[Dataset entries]
--- START ---

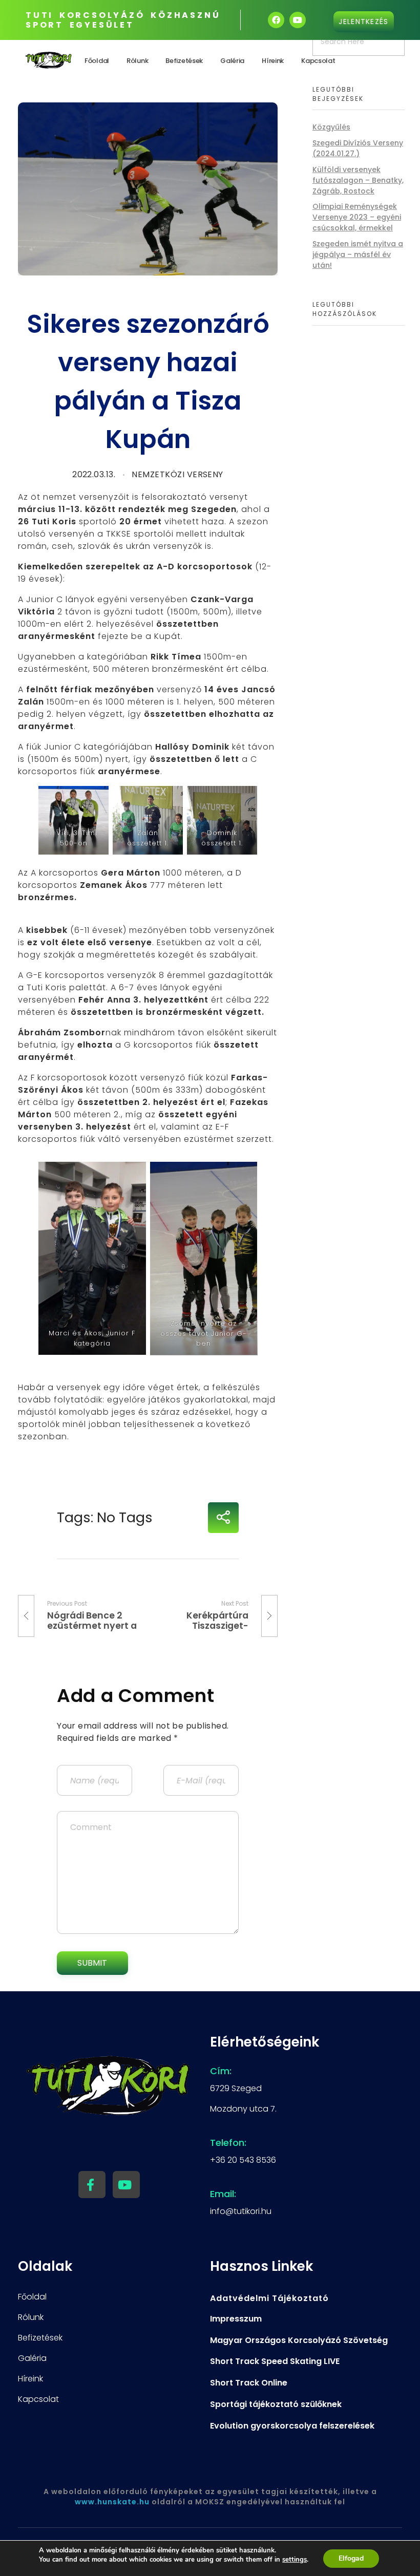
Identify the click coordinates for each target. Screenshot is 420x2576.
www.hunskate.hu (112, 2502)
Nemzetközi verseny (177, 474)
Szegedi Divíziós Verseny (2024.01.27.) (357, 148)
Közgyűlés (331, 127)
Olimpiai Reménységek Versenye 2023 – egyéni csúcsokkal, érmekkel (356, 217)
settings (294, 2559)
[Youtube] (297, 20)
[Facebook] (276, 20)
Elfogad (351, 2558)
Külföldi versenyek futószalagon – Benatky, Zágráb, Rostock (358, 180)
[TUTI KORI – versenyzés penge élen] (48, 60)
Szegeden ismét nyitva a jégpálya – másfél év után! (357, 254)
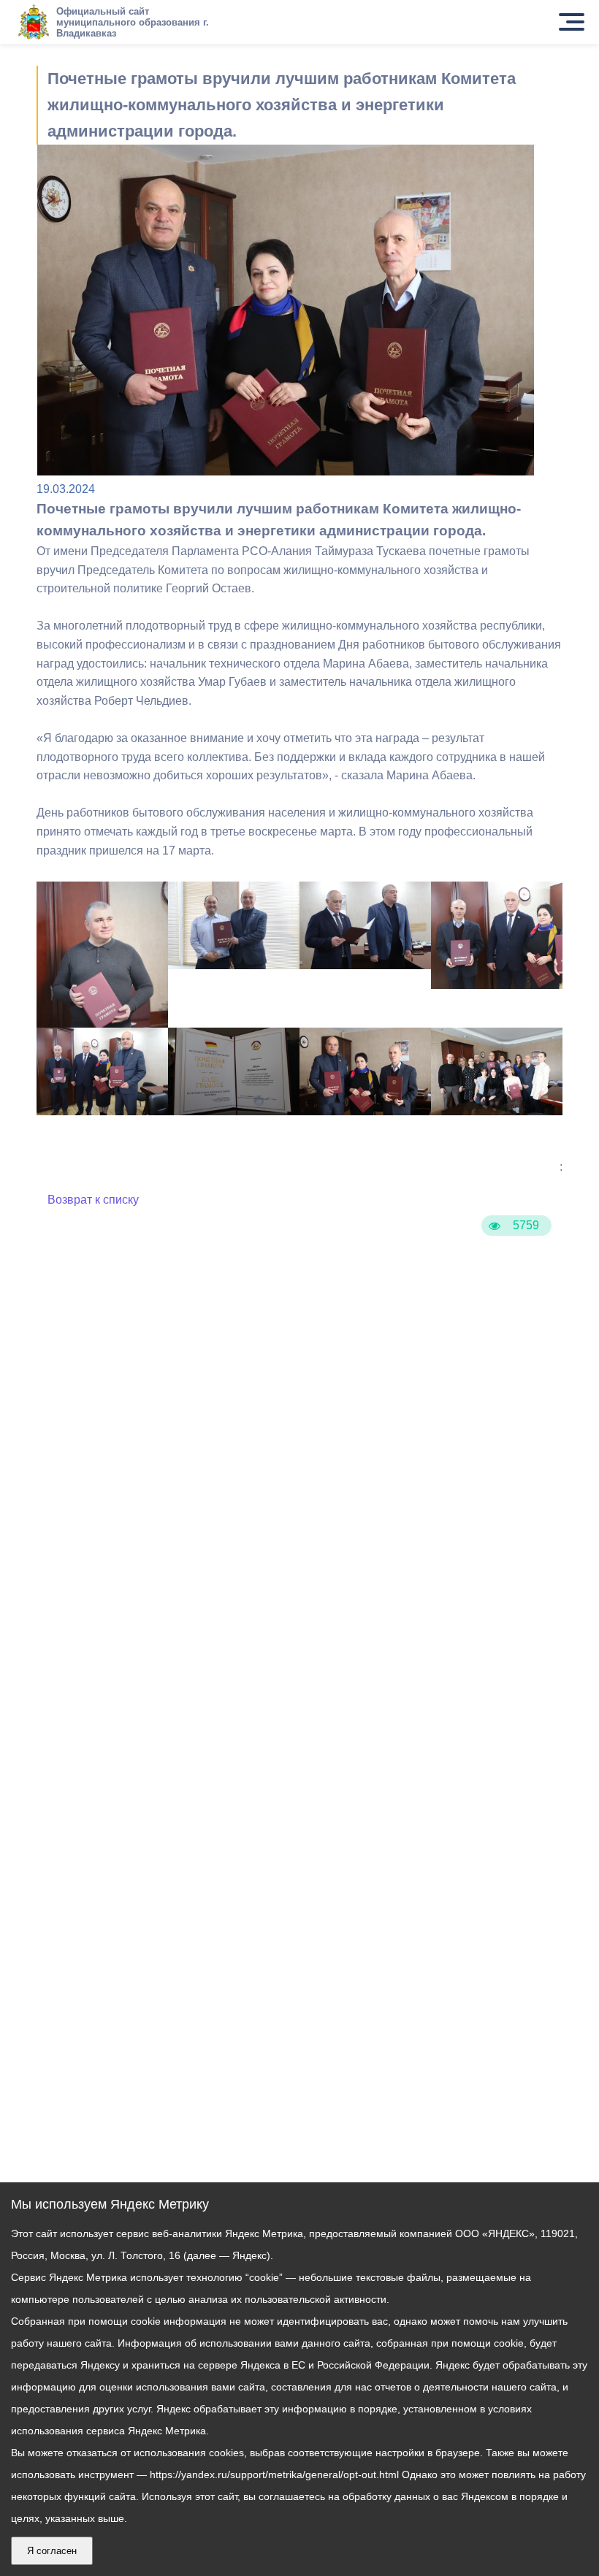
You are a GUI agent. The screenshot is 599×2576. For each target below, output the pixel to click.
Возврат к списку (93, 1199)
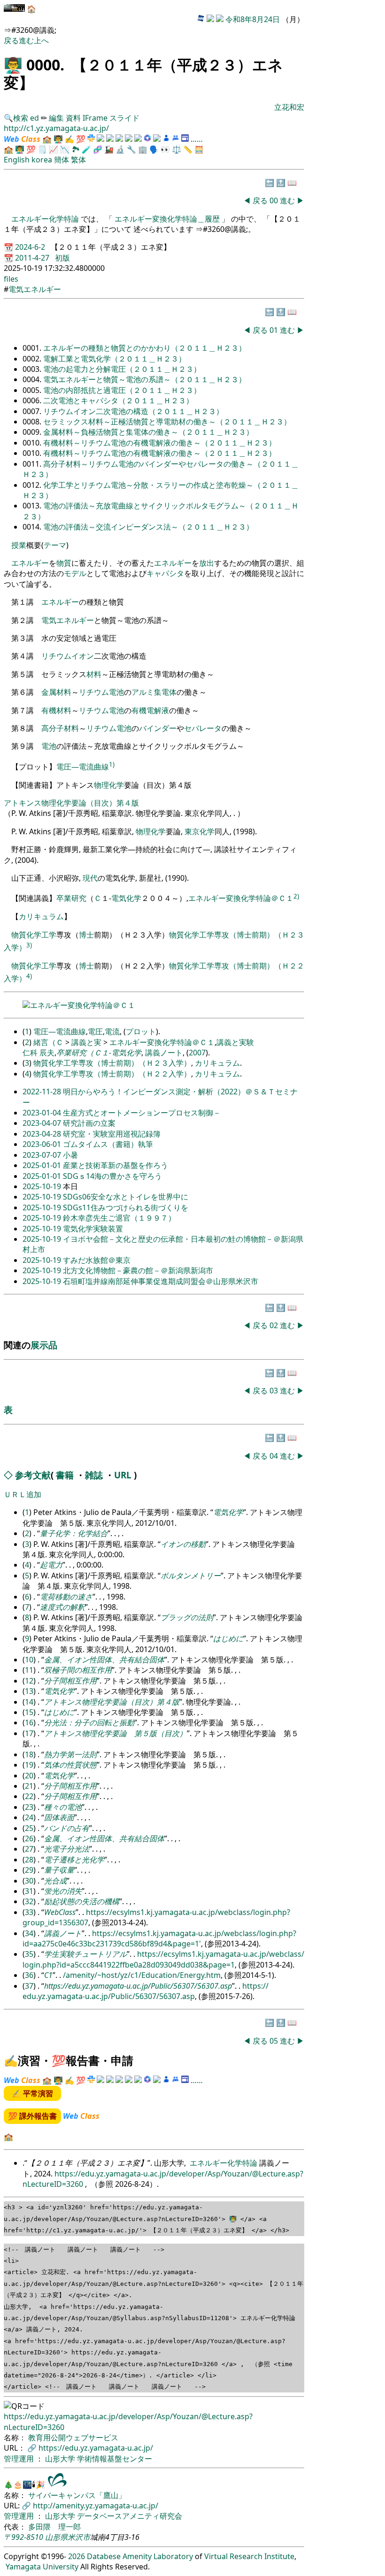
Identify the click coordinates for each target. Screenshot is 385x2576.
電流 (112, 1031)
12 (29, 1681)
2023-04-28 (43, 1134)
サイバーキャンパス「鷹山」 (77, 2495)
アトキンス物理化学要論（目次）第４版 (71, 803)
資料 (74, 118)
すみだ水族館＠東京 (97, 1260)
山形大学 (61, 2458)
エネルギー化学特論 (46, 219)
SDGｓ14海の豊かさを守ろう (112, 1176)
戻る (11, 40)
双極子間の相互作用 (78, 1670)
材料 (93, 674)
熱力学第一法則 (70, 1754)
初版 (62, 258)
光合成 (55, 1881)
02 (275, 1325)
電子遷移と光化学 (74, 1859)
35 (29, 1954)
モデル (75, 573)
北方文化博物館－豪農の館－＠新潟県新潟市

--- END ---

§ Aim of the exercise: Set down the data above word for word, leaving every picture out.

§ Result:
Identify the click coordinates for each target. Screenshot is 420x2576.
www.hunskate.hu (112, 2502)
Nemzetközi verseny (177, 474)
Szegedi Divíziós Verseny (2024.01.27.) (357, 148)
Közgyűlés (331, 127)
Olimpiai Reménységek Versenye 2023 – egyéni csúcsokkal, érmekkel (356, 217)
settings (294, 2559)
[Youtube] (297, 20)
[Facebook] (276, 20)
Elfogad (351, 2558)
Külföldi versenyek futószalagon – Benatky, Zágráb, Rostock (358, 180)
[TUTI KORI – versenyzés penge élen] (48, 60)
Szegeden ismét nyitva a jégpálya – másfél év után! (357, 254)
You are a GUI agent. The screenshot is 599×2576. For each target below, output the pixel to click.
Возврат к списку (93, 1199)
Identify the click coordinates for each target. Screenshot is 385x2576.
電流 (112, 1031)
12 (29, 1681)
2023-04-28 (43, 1134)
サイバーキャンパス「鷹山」 (77, 2495)
アトキンス物理化学要論（目次）第４版 (71, 803)
資料 (74, 118)
すみだ水族館＠東京 (97, 1260)
山形大学 (61, 2458)
エネルギー化学特論 (46, 219)
SDGｓ14海の豊かさを守ろう (112, 1176)
戻る (11, 40)
双極子間の相互作用 (78, 1670)
材料 (93, 674)
熱力学第一法則 (70, 1754)
初版 (62, 258)
光合成 (55, 1881)
02 (275, 1325)
電子遷移と光化学 (74, 1859)
35 (29, 1954)
モデル (75, 573)
北方文化博物館－豪農の館－＠新潟県新潟市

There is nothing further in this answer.